▼▼▼
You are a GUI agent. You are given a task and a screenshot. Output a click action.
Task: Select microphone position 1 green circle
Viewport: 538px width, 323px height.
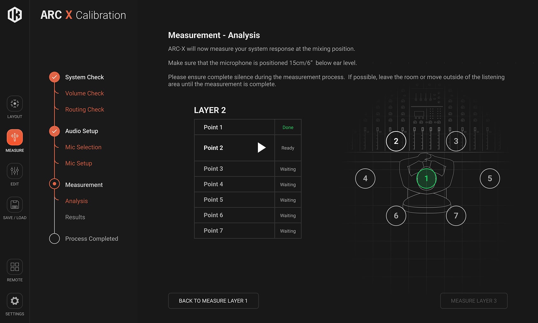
▲▲▲
▼▼▼
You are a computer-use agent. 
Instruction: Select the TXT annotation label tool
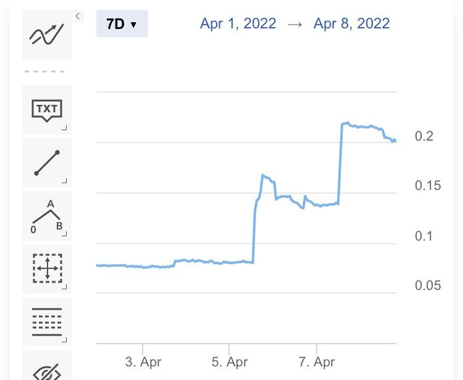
▲▲▲
▼▼▼
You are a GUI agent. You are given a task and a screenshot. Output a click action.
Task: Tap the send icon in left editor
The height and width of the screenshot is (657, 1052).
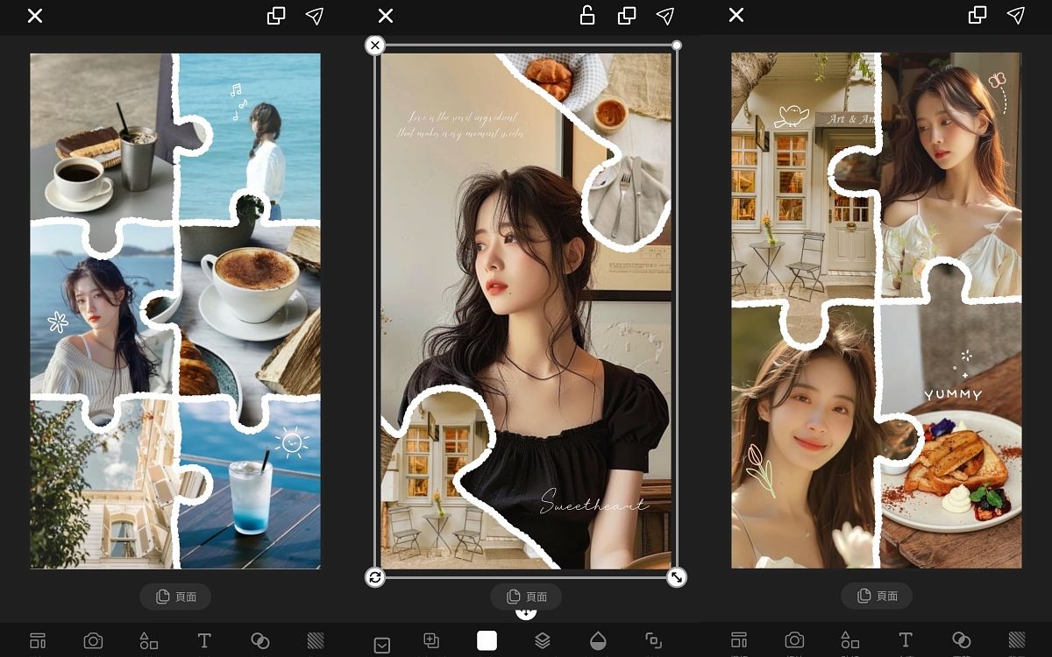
▲▲▲
| Aim |
Arrange the material as a Markdown table with the columns Row No. and Content. Begin at the line that contains "You are a computer-use agent.", stop after the line that contains "Instruction: Select the", include only those lines, and omit any blank lines.

| Result |
| Row No. | Content |
|---|---|
| 1 | You are a computer-use agent.  |
| 2 | Instruction: Select the TXT annotation label tool |